Imprimir acórdão
Processo n.º 415/14
2ª Secção
Relator: Conselheiro Pedro Machete
Acordam, em conferência, na 2.ª Secção do Tribunal Constitucional:
I. Relatório
1. A. vem reclamar ao abrigo do artigo 76.º, n.º 4, da Lei n.º 28/82, de 15 de novembro (adiante referida simplesmente como “LTC”) da não admissão do recurso de constitucionalidade que interpôs do acórdão de 28 de Novembro de 2013 proferido pelo Supremo Tribunal de Justiça, que negou a revista pedida de anterior acórdão do Tribunal da Relação de Coimbra. É o seguinte o teor do despacho reclamado, datado de 23 de janeiro de 2014 (fls. 1025 e 1026):
« Requerimento de folhas 1022:
Veio o recorrente A. interpor recurso para o Tribunal Constitucional, invocando o disposto na alínea b) do nº1 do artigo 70º da Lei 28/82, de 15.11 – Lei do Tribunal Constitucional – alegando que no acórdão recorrido houve uma violação do princípio da confiança no Estado de Direito Democrático e do Principio da Indefesa, consagrados, respetivamente, nos arts 2º e 20º da Constituição da República Portuguesa.
Mas o recurso não pode ser admitido.
Vejamos porquê.
1.Nos termos daquela alínea b) cabe recurso para o Tribunal Constitucional das decisões dos tribunais “que apliquem norma cuja inconstitucionalidade haja sido suscitada durante o processo”.
Ora, no caso concreto em apreço, não foi suscitada durante o processo a inconstitucionalidade de qualquer norma.
O recorrente, na conclusão da alínea d) da sua revista, apenas alega que “o acórdão recorrido, ao entender não ter que decidir o valor do veículo após o acidente através de juízos de equidade, dos factos notórios e do que – é do conhecimento da generalidade das pessoas, violou o princípio da confiança no Estado de Direito Democrático consagrado no artigo 2º da Constituição o princípio da defesa plasmado no artigo 20 desse diploma”.
Discorda, assim, da bondade da decisão sobre a não consideração dos salvados para liquidação do montante da indemnização.
Ou seja, a violação dos preceitos constitucionais invocados pelos recorrentes decorre tão só e diretamente de um ato de concreta aplicação do direito e não da violação de qualquer recurso legal aplicado pelo acórdão recorrido.

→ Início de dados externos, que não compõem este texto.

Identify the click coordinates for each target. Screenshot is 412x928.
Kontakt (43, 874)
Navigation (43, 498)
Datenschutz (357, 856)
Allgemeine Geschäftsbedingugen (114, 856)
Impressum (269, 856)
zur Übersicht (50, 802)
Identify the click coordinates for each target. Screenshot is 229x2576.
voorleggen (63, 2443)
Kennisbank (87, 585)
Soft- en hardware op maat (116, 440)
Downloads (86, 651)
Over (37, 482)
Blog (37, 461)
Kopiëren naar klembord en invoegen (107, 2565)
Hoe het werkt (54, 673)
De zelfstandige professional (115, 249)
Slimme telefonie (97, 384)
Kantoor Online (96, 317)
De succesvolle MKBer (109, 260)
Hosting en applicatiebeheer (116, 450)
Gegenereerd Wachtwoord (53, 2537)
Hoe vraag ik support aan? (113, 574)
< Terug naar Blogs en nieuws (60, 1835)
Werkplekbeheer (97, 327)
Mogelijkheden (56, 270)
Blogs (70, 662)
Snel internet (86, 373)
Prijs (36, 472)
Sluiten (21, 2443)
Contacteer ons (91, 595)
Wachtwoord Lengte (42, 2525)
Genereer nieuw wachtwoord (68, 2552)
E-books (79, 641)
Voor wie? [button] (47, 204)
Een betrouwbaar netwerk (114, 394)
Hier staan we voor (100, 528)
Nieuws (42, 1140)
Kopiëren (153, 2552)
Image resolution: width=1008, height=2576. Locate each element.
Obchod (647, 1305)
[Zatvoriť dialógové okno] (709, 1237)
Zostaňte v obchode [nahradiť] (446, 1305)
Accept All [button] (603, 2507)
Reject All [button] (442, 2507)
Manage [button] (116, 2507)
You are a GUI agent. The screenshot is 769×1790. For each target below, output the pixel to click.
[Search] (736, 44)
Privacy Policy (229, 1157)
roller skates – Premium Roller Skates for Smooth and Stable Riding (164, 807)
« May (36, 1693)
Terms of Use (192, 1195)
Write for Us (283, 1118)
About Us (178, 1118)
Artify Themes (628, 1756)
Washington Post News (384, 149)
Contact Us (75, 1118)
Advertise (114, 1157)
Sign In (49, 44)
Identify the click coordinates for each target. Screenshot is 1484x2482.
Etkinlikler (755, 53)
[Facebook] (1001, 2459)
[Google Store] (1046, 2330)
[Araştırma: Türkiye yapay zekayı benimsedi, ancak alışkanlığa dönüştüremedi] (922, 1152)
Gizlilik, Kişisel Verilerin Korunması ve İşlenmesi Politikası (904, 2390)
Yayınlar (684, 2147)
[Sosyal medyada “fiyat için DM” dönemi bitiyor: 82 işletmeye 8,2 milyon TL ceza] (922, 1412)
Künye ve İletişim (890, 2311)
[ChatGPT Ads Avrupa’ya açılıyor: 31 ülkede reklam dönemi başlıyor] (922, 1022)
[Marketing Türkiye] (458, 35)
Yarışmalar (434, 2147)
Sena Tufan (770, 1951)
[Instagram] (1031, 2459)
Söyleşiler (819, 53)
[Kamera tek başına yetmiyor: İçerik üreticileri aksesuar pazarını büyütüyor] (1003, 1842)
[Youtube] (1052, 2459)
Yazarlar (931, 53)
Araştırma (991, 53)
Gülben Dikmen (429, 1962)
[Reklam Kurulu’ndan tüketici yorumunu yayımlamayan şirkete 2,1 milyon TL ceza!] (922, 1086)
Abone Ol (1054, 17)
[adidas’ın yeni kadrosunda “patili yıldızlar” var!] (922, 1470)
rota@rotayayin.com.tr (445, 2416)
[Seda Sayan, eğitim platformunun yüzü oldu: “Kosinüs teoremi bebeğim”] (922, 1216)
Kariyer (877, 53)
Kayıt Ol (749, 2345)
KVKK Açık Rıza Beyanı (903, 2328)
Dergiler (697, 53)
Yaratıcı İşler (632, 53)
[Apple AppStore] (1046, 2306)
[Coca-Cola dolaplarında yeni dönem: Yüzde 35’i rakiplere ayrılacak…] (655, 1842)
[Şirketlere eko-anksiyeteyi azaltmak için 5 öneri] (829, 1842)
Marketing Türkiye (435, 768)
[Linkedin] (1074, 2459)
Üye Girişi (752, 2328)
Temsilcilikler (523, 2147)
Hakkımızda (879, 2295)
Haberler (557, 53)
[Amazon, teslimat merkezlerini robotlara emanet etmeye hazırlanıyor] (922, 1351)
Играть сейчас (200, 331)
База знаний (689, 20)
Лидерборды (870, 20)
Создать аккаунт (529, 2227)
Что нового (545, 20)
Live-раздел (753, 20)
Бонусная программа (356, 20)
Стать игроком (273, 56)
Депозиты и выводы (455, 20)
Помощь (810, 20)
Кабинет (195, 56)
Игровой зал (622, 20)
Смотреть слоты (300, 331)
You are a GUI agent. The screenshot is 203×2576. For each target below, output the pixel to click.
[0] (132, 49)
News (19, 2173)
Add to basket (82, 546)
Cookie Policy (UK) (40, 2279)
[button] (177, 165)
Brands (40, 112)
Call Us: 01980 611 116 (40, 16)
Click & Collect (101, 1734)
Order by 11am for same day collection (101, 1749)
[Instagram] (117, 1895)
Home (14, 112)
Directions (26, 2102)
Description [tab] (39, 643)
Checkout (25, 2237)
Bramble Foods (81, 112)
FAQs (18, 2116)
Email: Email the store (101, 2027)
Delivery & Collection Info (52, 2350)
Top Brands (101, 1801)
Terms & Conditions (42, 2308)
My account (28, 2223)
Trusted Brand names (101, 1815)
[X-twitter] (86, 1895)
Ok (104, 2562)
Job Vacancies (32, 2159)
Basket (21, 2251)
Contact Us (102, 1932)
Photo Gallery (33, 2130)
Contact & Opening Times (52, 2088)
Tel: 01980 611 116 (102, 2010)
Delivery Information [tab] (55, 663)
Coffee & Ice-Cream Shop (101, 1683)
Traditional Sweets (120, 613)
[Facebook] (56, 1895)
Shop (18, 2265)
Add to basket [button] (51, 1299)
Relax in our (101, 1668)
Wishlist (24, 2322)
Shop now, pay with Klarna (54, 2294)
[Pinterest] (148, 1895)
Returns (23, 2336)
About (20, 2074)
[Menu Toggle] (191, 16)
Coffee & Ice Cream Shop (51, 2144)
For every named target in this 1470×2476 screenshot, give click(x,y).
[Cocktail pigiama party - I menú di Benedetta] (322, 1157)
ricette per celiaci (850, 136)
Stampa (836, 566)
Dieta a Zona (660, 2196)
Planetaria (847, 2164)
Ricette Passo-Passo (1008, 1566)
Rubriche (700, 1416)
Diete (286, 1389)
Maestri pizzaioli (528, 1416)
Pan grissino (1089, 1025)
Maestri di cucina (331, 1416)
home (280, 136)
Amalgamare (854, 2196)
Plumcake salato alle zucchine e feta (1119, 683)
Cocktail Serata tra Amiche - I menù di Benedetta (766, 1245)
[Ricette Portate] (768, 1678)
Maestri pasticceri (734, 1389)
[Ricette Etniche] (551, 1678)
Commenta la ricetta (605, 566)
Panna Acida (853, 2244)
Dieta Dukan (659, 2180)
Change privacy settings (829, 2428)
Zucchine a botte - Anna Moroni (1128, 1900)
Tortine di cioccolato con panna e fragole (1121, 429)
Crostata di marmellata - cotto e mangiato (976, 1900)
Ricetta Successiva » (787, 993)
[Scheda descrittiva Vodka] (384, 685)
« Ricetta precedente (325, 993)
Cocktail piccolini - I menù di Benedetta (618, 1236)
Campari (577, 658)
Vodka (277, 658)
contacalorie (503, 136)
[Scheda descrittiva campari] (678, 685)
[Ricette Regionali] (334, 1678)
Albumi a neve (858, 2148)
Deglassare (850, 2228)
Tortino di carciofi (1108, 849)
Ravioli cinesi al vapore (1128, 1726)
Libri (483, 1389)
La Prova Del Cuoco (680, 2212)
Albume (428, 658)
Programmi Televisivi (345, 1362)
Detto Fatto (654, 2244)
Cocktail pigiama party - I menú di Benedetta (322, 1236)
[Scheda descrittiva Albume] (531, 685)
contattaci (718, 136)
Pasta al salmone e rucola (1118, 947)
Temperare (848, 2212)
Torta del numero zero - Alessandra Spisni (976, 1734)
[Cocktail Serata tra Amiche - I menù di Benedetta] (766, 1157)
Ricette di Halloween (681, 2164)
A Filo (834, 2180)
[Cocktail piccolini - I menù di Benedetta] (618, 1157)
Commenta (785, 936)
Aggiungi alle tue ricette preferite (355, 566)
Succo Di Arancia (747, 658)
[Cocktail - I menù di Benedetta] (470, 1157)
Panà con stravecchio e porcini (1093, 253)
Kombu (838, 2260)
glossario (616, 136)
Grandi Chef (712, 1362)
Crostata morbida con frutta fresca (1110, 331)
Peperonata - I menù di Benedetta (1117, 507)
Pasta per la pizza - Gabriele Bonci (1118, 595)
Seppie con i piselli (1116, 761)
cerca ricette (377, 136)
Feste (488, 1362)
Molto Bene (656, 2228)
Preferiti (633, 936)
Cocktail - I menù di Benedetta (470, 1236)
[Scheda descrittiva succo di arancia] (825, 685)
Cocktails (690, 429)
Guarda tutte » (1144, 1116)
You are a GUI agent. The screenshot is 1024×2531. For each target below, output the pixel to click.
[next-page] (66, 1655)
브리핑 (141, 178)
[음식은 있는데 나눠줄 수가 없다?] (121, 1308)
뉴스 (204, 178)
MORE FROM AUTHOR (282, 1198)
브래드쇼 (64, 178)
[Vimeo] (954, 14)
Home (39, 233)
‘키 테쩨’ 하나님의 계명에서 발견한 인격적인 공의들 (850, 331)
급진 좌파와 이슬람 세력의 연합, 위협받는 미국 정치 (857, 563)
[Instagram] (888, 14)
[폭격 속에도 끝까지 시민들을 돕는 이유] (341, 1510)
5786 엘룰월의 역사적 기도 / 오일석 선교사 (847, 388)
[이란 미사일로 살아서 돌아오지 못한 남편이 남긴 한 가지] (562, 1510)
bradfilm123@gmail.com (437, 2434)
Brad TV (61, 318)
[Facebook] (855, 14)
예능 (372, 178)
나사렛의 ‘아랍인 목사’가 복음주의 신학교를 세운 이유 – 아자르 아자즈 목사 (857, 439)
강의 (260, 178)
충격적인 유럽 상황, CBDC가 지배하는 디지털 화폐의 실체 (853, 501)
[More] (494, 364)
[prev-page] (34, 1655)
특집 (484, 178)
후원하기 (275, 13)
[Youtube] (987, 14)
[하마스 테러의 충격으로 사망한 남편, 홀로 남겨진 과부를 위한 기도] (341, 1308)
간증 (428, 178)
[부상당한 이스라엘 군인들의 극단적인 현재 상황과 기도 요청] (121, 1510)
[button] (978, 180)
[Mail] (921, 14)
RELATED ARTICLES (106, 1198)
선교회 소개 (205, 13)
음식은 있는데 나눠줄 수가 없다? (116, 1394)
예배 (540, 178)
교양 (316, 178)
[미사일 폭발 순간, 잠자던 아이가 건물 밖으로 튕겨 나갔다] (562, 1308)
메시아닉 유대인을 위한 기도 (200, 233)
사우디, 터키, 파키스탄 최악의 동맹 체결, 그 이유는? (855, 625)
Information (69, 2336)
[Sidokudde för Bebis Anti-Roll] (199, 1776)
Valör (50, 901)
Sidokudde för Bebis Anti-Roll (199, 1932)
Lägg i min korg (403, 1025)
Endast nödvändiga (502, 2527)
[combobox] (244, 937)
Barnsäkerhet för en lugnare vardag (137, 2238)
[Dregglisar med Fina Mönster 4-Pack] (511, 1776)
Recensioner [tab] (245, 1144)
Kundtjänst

Ora, o objeto da fiscalização jurisdicional de constitucionalidade são as normas jurídicas, não podendo o Tribunal Constitucional pronunciar-se sobre uma eventual “constitucionalidade da decisão”
Daí não ter aquele tribunal de conhecer a pretensão dos recomentes.
2. De qualquer forma, sempre se dirá que mesmo que estivesse em causa a dimensão normativa da decisão o facto ... o facto é que não houve qualquer decisão sobre a matéria.
Na verdade e conforme se refere a folhas 4 do acórdão “não se provaram factos que permitiam ao Tribunal concluir pela existência de salvados”.
Logo, a não consideração dos mesmos nunca podia derivar de qualquer juízo normativo, mas tão só da análise da matéria de facto, como se referiu no mesmo acórdão.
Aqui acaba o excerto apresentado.